*Exercises*.
(1) According to the biography below, what did doctors predict about Danny Williams's physical future? List each prediction.
(2) Reproduce the stretch of the biography below from "At the age of" through "gifted, well-rounded artist.".

*Selected text*.
__________________________________________________

For the past 32 years, keyboardist Danny Williams has performed in venues throughout the United States and abroad with the Grammy winning Louisiana Zydeco band Terrance Simien and the Zydeco Experience. Although small in stature, the 4’ tall Williams is the personification of the old adage, “Dynamite comes in small packages.” In addition to bringing his 38+ years of expertise in playing all types of keyboards to both the stage and recording studio, he brings a vast knowledge of music technology, a charismatic stage presence, expert singing and harmonizing abilities, prolific songwriting skills, and a passion for sharing music – especially Zydeco music.
Williams, born August 12, 1960, in Houston, Texas, moved with his single-mom, Viola, and five older siblings to her hometown of Scott, Louisiana, when he was only nine months old. Viola enrolled her children at Holy Rosary Catholic School and began cleaning houses to pay for tuition. A woman of great faith and moral character, Viola rode a bicycle to and from work each day except in extremely inclement weather. Her faith, indomitable spirit, and work ethic positively affected her children, especially Danny, who was born with dwarfism and then acquired polio. Doctors predicted that he would experience great difficulty walking, would never run or drive a vehicle, and would be wheelchair-bound by his teen years. Inspired by his mother’s tenacity, Danny set-out to prove the doctors wrong and live a normal life. Not only did he walk and run, but he also learned to drive a car and a motorcycle.
At the age of 11, Danny joined the Holy Rosary band. His older brother, Leroy, played trumpet in the school band and was Danny’s inspiration. Danny learned to play the trumpet and also learned music theory and composition. He played in the concert, jazz, and marching bands. Leroy also played in a local professional funk band called Sky, which motivated Danny to join his first band, Cosmic Sky, in 1979. Danny played trumpet while standing on a Coca-Cola crate so that he would be tall enough to be seen. He then taught himself to play the piano and purchased his first electronic keyboards, a Roland D-50 and a Memory Moog. His career as a keyboardist and musician took-off. He branched-out into writing and recording his own music and started recording and producing other artists in his home studio. As his musical skills grew, so did his reputation for being a gifted, well-rounded artist.
As the keyboardist for Terrence Simien and the Zydeco Experience, Danny shared the honor of winning the 2008 Grammy for “Best Zydeco or Cajun Music Album” with Simien and fellow band members. On January 26th 2014 Danny and his band mates won their second Grammy in another category, “Best Regional Roots Album of The Year.” January 2018 Danny also play B3 on the Book Trailer for novel Lullaby Road by James Anderson.

__________________________________________________

[Element and text position data]
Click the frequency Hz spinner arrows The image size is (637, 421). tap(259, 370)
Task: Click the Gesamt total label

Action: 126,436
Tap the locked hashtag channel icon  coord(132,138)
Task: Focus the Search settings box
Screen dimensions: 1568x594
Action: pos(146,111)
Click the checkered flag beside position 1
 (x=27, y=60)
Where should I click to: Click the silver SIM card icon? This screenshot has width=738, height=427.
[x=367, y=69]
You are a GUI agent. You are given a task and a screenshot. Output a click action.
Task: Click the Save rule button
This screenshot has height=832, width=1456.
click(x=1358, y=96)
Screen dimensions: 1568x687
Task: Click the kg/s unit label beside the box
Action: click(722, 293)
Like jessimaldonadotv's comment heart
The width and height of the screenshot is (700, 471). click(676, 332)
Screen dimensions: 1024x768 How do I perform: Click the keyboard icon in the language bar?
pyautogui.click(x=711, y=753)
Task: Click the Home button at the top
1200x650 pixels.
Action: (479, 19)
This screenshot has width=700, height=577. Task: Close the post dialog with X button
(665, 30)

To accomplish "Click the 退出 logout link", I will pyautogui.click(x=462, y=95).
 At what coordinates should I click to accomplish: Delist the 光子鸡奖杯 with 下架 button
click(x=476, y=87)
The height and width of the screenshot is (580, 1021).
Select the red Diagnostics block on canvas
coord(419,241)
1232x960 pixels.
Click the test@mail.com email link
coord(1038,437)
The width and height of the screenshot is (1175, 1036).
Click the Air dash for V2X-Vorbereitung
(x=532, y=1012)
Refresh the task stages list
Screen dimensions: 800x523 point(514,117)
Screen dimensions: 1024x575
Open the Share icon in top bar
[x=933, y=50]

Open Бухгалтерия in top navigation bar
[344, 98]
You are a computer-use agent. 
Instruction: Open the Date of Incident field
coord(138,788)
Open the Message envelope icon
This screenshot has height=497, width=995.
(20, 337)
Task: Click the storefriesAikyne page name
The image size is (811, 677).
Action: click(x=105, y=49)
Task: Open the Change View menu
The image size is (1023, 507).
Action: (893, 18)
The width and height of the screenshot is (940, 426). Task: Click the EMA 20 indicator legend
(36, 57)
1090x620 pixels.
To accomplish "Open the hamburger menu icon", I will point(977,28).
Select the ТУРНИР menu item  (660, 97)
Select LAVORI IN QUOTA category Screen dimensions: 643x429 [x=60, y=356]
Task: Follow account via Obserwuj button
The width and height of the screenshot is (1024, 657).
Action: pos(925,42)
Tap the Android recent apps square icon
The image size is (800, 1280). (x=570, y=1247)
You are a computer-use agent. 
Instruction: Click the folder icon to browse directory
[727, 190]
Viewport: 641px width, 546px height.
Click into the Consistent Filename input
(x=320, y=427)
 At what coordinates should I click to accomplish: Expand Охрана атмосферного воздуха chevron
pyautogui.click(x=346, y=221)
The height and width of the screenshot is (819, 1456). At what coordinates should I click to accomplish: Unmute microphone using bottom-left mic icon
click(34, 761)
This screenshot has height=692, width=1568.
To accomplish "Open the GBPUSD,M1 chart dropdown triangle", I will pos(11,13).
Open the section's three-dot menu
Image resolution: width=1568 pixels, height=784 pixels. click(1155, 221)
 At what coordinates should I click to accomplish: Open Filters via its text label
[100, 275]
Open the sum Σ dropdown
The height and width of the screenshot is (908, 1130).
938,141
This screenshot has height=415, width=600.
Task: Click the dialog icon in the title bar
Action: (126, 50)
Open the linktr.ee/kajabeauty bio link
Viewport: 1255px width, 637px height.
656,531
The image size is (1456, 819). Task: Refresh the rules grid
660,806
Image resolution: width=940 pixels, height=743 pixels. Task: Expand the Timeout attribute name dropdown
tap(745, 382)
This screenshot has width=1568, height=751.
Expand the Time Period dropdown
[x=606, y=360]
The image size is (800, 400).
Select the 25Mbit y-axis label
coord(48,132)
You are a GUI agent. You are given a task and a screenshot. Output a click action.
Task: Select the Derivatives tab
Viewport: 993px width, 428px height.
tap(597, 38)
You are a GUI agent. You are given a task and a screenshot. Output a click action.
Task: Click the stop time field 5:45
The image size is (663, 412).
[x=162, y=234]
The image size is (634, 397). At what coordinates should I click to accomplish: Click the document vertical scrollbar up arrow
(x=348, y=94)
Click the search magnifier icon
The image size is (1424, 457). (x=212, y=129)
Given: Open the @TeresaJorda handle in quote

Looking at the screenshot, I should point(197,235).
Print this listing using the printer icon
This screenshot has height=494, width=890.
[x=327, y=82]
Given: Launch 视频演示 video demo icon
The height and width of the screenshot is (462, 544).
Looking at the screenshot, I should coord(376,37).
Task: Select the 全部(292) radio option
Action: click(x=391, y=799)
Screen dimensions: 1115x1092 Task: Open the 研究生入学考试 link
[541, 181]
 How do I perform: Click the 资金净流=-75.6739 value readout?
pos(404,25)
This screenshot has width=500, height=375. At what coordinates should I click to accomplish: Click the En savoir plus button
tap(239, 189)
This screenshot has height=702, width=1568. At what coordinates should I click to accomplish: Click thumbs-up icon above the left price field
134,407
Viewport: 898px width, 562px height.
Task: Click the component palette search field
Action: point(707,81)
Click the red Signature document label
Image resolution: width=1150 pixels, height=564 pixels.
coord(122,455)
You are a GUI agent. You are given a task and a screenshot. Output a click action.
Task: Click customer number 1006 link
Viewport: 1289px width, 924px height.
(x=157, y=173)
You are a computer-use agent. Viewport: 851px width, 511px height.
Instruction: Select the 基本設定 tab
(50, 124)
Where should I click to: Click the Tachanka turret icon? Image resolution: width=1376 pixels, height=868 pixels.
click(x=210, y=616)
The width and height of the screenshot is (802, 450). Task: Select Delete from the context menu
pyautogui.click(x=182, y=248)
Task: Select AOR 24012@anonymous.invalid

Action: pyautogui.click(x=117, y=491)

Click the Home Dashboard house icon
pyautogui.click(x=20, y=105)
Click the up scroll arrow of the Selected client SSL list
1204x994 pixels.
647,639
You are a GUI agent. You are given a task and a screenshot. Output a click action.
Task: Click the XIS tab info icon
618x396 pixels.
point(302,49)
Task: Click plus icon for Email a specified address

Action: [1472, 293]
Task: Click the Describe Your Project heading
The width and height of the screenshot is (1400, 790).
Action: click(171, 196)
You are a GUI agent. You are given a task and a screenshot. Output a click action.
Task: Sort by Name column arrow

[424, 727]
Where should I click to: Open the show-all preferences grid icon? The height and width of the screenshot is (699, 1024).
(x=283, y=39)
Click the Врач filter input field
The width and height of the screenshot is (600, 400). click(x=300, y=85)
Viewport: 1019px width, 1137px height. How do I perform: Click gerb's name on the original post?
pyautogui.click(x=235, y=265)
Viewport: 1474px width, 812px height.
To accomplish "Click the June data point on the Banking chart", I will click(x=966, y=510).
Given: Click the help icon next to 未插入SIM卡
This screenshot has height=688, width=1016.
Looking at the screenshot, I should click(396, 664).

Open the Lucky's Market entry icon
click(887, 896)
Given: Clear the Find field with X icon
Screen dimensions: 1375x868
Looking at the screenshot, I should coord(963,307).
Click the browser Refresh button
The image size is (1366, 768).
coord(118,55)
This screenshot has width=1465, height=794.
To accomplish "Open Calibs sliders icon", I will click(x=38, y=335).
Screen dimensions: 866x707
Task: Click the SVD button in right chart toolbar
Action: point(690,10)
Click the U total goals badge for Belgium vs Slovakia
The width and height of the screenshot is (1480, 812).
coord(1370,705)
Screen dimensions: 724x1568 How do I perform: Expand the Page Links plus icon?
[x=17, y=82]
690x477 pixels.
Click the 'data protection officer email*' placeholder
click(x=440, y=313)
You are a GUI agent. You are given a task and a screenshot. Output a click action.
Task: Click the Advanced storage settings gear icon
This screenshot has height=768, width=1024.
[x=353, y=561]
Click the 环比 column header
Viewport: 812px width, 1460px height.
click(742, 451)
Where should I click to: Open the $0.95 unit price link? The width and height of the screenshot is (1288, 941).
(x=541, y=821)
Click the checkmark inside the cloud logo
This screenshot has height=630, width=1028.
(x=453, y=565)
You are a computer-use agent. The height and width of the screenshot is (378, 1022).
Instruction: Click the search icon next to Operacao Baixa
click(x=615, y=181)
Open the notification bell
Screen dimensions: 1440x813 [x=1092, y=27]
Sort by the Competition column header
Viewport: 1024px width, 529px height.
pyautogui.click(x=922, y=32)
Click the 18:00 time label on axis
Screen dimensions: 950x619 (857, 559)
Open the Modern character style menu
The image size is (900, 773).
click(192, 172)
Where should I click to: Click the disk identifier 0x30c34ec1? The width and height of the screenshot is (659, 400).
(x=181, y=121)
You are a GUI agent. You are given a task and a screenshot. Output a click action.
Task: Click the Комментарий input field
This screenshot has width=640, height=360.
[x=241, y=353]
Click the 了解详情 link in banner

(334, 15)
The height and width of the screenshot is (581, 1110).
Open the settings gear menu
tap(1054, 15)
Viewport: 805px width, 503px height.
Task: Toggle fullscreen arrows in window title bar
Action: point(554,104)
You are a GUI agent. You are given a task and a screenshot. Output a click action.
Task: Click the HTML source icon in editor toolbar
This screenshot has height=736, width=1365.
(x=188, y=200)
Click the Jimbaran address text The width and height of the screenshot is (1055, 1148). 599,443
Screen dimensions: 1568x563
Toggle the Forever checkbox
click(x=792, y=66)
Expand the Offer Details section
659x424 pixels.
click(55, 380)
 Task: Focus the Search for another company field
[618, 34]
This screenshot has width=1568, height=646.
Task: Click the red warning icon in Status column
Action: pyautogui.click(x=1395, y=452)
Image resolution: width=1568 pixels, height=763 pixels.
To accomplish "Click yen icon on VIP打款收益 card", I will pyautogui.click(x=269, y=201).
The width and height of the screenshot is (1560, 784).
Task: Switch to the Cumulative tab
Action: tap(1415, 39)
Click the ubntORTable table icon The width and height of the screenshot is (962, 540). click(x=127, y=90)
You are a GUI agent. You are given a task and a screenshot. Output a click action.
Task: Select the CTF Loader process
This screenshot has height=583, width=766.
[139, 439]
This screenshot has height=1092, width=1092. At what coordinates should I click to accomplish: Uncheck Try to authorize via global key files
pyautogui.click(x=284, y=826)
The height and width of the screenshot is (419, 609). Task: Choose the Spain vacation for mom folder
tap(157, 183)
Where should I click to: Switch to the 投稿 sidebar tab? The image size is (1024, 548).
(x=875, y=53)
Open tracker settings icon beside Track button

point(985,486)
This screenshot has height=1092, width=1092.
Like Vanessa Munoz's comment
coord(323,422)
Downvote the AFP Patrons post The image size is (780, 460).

__________________________________________________

*Answers given*.
(1)
- He would experience great difficulty walking.
- He would never run.
- He would never drive a vehicle.
- He would be wheelchair-bound by his teen years.

(2)
At the age of 11, Danny joined the Holy Rosary band. His older brother, Leroy, played trumpet in the school band and was Danny’s inspiration. Danny learned to play the trumpet and also learned music theory and composition. He played in the concert, jazz, and marching bands. Leroy also played in a local professional funk band called Sky, which motivated Danny to join his first band, Cosmic Sky, in 1979. Danny played trumpet while standing on a Coca-Cola crate so that he would be tall enough to be seen. He then taught himself to play the piano and purchased his first electronic keyboards, a Roland D-50 and a Memory Moog. His career as a keyboardist and musician took-off. He branched-out into writing and recording his own music and started recording and producing other artists in his home studio. As his musical skills grew, so did his reputation for being a gifted, well-rounded artist.